VHS coach can enter retirement with his head held high
Published 12:29 am Sunday, November 6, 2011
Alonzo Stevens stood in the frigid Columbus night 11 long years ago. The then-first year Vicksburg High head football coach had the best team the school had fielded in years, but they were coming off a loss to Warren Central, not a surprise back when Stevens became head coach. Warren Central, it seemed, always beat Vicksburg back in those days.
So there was Stevens coaching his first playoff game as the Gators’ head coach against a talented Columbus team and a hostile crowd. The Gators were not ranked and were underdogs, but clawed to a one-point victory. The road test meant Vicksburg would play at home for the next playoff game against longtime nemesis Madison Central.
A victory there would put the Gators into the North State championship game, a win away from playing for it all. A heartbreaking 38-31 loss to Starkville ended the run. It would be the last time the Gators would get so close to playing for a state championship.
Email newsletter signup
The team began the 2002 year ranked No. 1 in the state, but a terrible loss to Wayne County in the Red Carpet Bowl sullied the promise of another record-setting season. They finished it with a first-round playoff loss to Horn Lake.
Since the magic of the first season, the Gators have won seven games twice and nine in 2008. With Friday night’s loss against Clinton, Stevens’ tenure as head coach has ended after 11 seasons. He ends wraps up his career with 63 wins and 65 losses.
He announced his retirement before the season started, although the whispers of getting a new coach had become more than whispers, especially after his last two seasons resulting in three wins and 19 losses.
The 59-year-old Stevens is content. He has given his life to Vicksburg. He was a star player at Rosa A. Temple High School and Alcorn State before returning to the sidelines as an assistant coach, head coach, mentor and teacher. He coached the offensive line at Alcorn when a slinger named Steve McNair made the tiny Lorman school a household name. He drove around Houston, Texas, trying to recruit a wide receiver prospect by the name of Donald Driver. Stevens found Driver living in the back of a truck. Driver landed at Alcorn and, later, into National Football League stardom.

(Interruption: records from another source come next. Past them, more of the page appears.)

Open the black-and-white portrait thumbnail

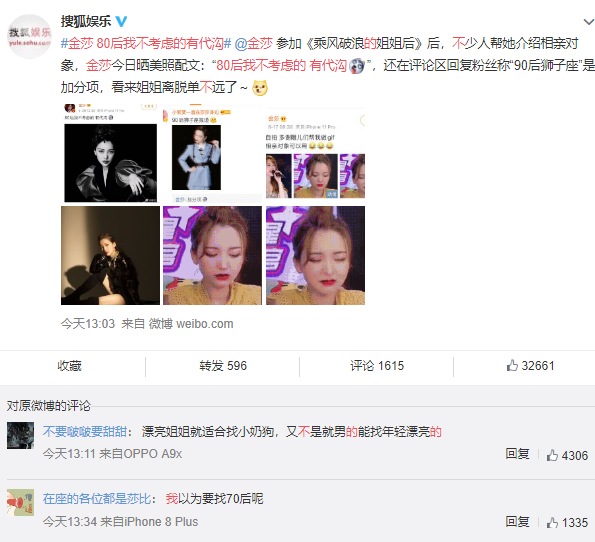point(110,153)
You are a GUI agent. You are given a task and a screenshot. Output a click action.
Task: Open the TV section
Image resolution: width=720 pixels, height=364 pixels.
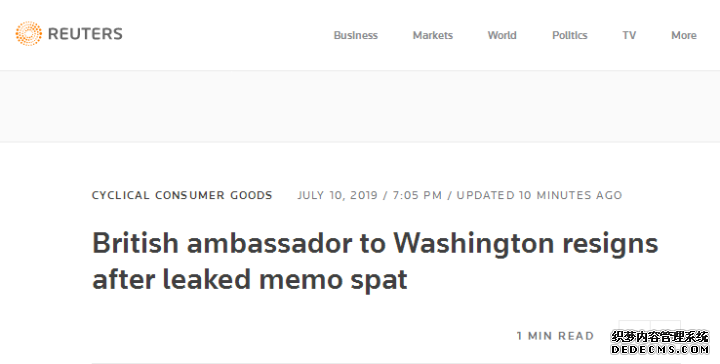(629, 35)
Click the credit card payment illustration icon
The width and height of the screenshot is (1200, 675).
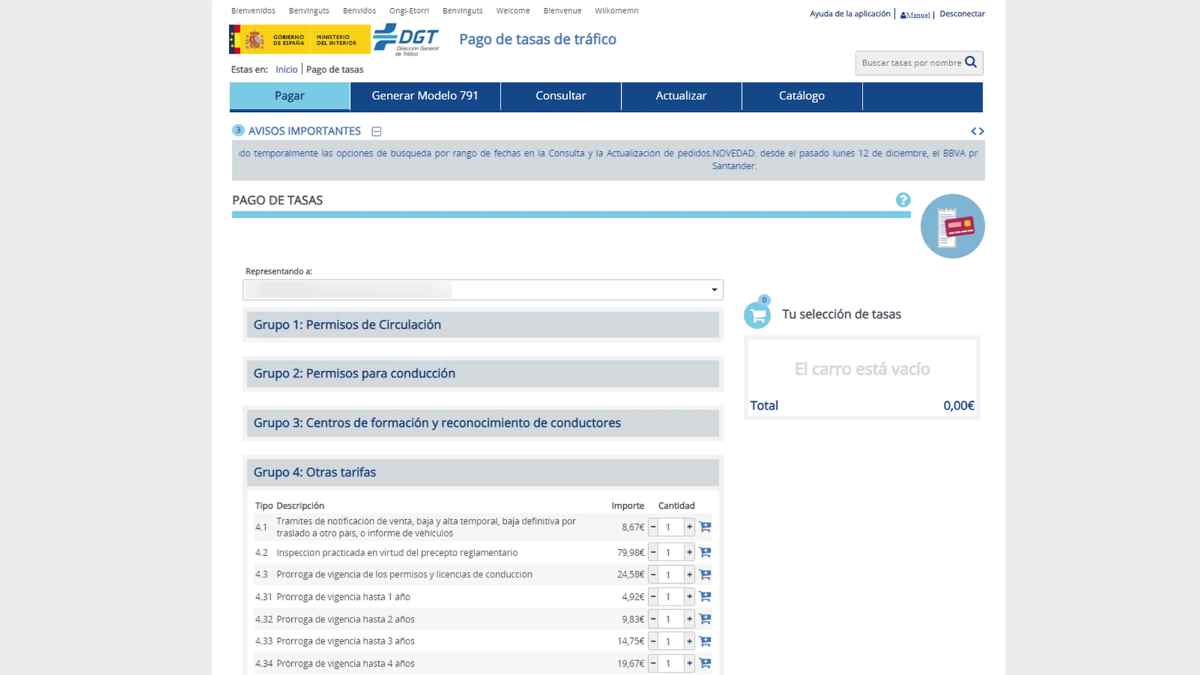pyautogui.click(x=951, y=226)
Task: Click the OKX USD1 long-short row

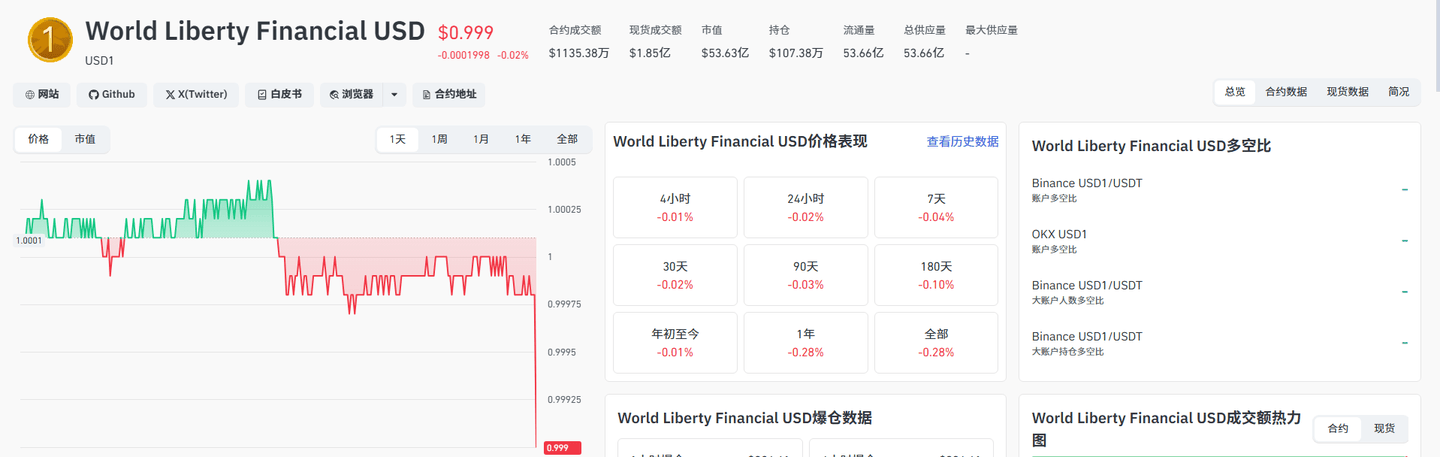Action: (x=1220, y=241)
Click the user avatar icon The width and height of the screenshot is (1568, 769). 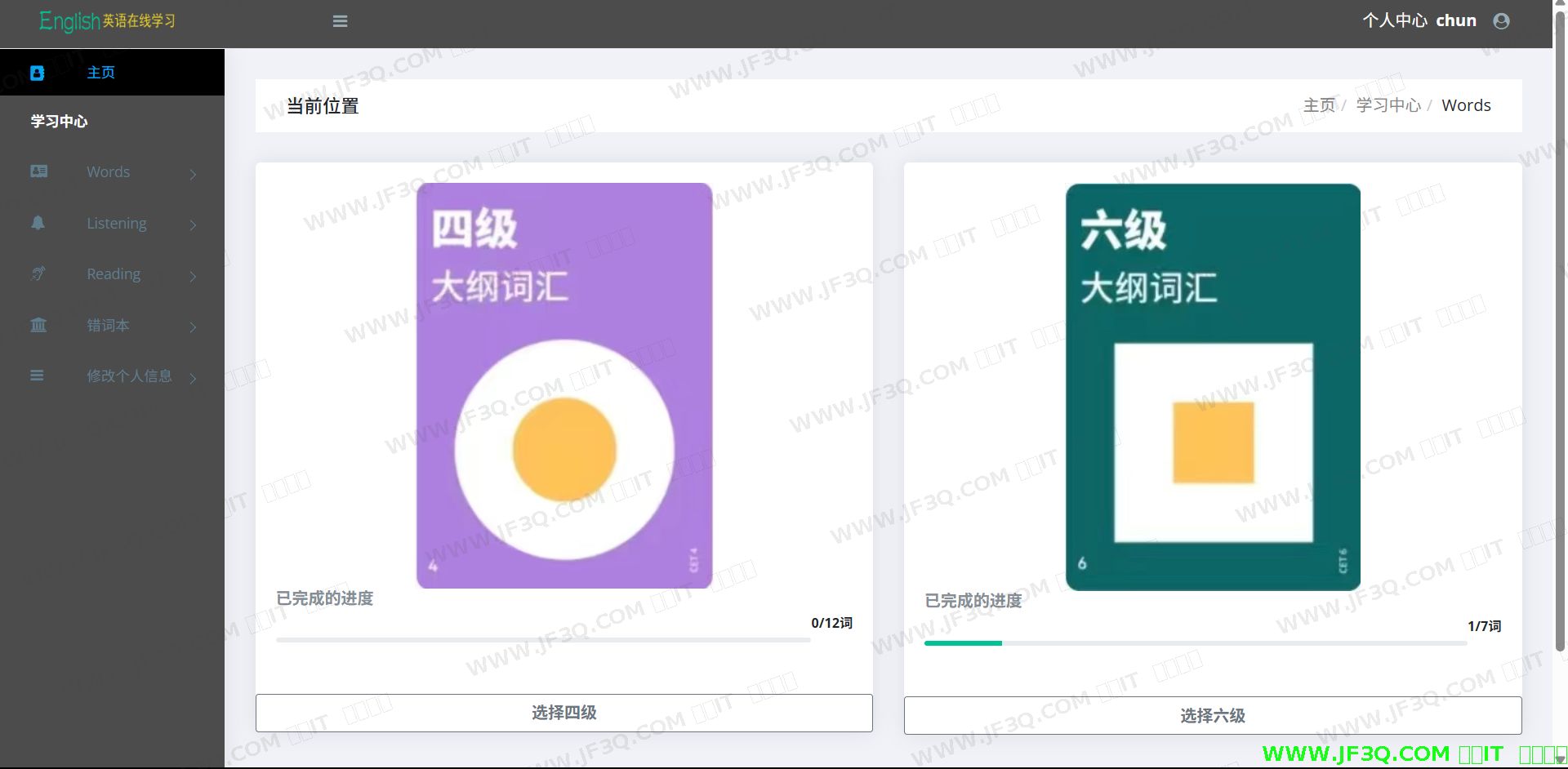pyautogui.click(x=1501, y=21)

As McNair and Driver left Alcorn, though, the success of the era could not be maintained. The university’s brass sacked the entire coaching staff. Stevens landed back at Vicksburg as an assistant.
When the Gators’ job came open, he was not the first choice — or the second — but he was tapped as the man anyway. His unwritten, unspoken charge was to return the Gators to winning ways, and finally find out a way to beat Warren Central. In the 19 years before Stevens’ ascension to head coach, the Gators beat Warren Central once — by one point — a 10-9 decision in 1990.
In 11 tries, Stevens has guided the Gators to seven wins over their archrival, including the last five in a row. That’s something the previous three VHS head coaches — all with winning records — could not do.
His career record is sub-.500 and football junkies love to judge the quality of a coach by wins and losses alone. Numbers do play a part in crafting his influence over a football team. But so does his insistence on the team attending church together, and grieving together.
He steadfastly stands by his assistant coaches, and provided this old sports writer the greatest quote ever. When the losses were mounting and Internet chat boards were gaining popularity, the faceless, nameless wonders who gravitate to those sites were berating VHS assistant coaches.
Stevens went bonkers. His tirade lasted minutes, and included, “they get on there with these fake names — the Phantom and John Wilkes Booth — and they can say anything.”
He doesn’t say many “bad” words, but in defense of his team and his coaches, a few flew that day.
Beyond the wins and losses is an honorable man — a good man. He should be remembered as someone who gave his heart and soul to Vicksburg High School. He hurt more after losses than anyone, and he hurt on Friday night’s season — make that career — coaching finale.
The pain won’t last for long, though. His future is wide open. After almost 60 years of playing, coaching and living in this community, Stevens deserves a chance to be a just another fan, dressed in green and white, cheering on the team he loves.